ASO Author Reflections: Careful Development and Thoughtful Interpretation are Needed when Developing Online Prognostic Tools
Historically, cancer staging systems have been used to stratify patients into risk groups with fixed ranges of predicted survival outcome. However, there is often significant heterogeneity in outcomes within a stage, and there can also be substantial overlap across stages. In response, the use of nomograms and other prognostic models to obtain patient-specific outcome predictions based on a collection of variables has been increasing in popularity. Often, the resulting prediction models will be made available online so that both patients and doctors have easy access. In melanoma, three different prediction models are available online and, depending on a patient’s disease characteristics, the resulting predictions can vary in clinically meaningful ways.1, 2, 3 This study aimed to critically assess the development and deployment of online prognostic tools through a demonstration of the differences in input variables and modeling procedures used in these three online melanoma prediction tools.

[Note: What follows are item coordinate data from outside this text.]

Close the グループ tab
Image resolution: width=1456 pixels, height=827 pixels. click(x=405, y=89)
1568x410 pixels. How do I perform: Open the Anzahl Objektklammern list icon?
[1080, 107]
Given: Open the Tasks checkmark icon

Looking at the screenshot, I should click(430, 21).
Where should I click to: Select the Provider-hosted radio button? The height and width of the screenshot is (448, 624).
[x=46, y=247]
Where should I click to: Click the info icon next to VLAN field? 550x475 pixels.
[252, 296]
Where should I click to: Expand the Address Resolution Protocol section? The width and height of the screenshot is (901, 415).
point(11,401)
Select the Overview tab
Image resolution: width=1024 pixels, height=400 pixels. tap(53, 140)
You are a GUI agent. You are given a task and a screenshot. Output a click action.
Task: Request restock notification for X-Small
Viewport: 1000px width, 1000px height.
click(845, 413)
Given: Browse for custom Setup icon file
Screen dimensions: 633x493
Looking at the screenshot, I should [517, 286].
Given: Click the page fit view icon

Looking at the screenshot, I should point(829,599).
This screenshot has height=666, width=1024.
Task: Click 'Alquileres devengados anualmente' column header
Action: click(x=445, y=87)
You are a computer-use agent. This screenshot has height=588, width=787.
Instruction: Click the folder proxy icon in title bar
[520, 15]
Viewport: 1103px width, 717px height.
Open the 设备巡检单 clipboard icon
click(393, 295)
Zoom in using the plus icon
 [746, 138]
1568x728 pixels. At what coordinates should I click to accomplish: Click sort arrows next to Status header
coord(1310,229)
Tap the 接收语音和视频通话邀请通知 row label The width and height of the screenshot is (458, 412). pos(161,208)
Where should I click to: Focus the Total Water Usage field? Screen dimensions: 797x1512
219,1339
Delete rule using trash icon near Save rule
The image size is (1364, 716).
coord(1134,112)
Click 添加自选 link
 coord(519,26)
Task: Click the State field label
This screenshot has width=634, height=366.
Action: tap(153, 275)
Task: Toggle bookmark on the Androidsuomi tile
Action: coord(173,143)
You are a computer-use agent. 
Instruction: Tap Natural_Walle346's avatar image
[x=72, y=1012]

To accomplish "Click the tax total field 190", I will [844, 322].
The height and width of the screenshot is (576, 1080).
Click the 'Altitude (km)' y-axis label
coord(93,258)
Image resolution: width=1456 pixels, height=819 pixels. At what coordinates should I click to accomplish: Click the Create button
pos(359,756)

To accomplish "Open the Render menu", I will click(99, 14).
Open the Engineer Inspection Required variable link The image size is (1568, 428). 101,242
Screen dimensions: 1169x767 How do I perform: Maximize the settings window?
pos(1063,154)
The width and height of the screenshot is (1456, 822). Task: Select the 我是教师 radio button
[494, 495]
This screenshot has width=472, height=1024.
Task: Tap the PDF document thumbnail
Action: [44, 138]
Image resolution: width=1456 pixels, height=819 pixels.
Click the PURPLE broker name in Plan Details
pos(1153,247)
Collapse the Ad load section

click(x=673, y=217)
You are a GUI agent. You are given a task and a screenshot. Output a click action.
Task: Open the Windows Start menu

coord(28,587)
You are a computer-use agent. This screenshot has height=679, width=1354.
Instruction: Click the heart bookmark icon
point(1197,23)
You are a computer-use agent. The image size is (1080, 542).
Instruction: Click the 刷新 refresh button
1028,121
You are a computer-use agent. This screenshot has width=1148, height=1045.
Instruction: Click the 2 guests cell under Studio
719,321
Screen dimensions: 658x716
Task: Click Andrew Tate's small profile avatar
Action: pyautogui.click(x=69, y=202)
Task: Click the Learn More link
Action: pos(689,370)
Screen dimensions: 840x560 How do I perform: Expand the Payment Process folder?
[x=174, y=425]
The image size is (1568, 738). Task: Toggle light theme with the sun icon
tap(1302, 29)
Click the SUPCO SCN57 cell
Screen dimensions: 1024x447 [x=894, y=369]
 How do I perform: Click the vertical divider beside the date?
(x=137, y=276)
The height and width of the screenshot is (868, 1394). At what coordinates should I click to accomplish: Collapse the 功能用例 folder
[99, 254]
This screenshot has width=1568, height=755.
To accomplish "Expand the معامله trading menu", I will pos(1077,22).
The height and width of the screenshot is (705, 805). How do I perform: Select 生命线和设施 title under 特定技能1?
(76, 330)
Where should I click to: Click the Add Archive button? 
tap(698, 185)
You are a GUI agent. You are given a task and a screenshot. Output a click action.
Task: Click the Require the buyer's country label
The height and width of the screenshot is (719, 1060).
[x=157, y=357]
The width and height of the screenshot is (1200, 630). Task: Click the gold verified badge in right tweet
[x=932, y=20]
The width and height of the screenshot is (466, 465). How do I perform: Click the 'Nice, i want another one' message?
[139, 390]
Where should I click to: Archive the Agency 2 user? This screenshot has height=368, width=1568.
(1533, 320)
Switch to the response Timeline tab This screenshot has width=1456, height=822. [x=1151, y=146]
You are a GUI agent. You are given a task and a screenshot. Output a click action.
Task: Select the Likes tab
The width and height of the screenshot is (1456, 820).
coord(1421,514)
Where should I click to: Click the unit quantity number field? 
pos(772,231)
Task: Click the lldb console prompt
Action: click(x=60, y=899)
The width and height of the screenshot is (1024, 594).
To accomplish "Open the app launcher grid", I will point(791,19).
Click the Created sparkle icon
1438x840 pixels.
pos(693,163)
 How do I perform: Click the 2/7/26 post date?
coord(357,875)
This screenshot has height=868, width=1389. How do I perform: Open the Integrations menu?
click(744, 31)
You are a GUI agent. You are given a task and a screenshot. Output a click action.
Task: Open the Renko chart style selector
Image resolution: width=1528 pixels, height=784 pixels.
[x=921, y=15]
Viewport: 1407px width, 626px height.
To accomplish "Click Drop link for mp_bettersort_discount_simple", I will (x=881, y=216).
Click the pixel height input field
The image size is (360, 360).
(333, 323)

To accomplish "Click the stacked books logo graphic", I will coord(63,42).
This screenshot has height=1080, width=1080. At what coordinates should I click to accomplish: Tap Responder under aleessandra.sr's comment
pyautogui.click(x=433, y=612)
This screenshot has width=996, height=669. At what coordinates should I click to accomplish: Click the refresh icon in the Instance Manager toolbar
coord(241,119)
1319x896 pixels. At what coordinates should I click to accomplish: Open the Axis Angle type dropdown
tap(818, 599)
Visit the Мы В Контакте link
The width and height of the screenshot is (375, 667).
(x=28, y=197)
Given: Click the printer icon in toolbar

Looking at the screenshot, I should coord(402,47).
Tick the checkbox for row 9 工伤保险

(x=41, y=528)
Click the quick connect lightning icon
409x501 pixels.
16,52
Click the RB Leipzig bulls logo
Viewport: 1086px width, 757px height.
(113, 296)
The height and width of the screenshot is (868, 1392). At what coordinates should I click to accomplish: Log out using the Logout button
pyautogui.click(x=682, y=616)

The included variables and modeling strategies varied across the three online melanoma prediction tools.4 While variables such as ulceration, lesion site, and tumor thickness were included in some form in all three tools, other variables such as age, sex, and measures of nodal status and histologic features were not consistently incorporated. One tool generated final predictions from a series of stratified multivariable Cox regression models, whereas another used a single multivariable Cox regression model, and the third used a customized prediction model based on the probability of the spread of individual tumor cells. These differences led to discrepancies in both calibration, a measure of agreement between predictions and observed data, and discrimination, a measure of how accurately patients were classified as alive versus dead, when a single dataset was applied to all three tools.
The American Joint Committee on Cancer is currently working to host online probability models that would incorporate prognostic markers in addition to anatomic stage, and, as part of this effort, developed a checklist of 16 criteria that should be used to evaluate a prognostic model.5 The checklist highlights the importance for researchers to focus on the primary goal of a prognostic model, which is to provide both patients and doctors with accurate estimates of predicted survival at a specific timepoint to aid in decision making about treatment and follow-up. Careful development of prognostic models using this checklist, followed by model validation in an external dataset and thoughtful interpretation of the final model, will help to ensure that online prognostic tools will be a useful resource for both patients and doctors.
The author has no conflicts of interest to disclose.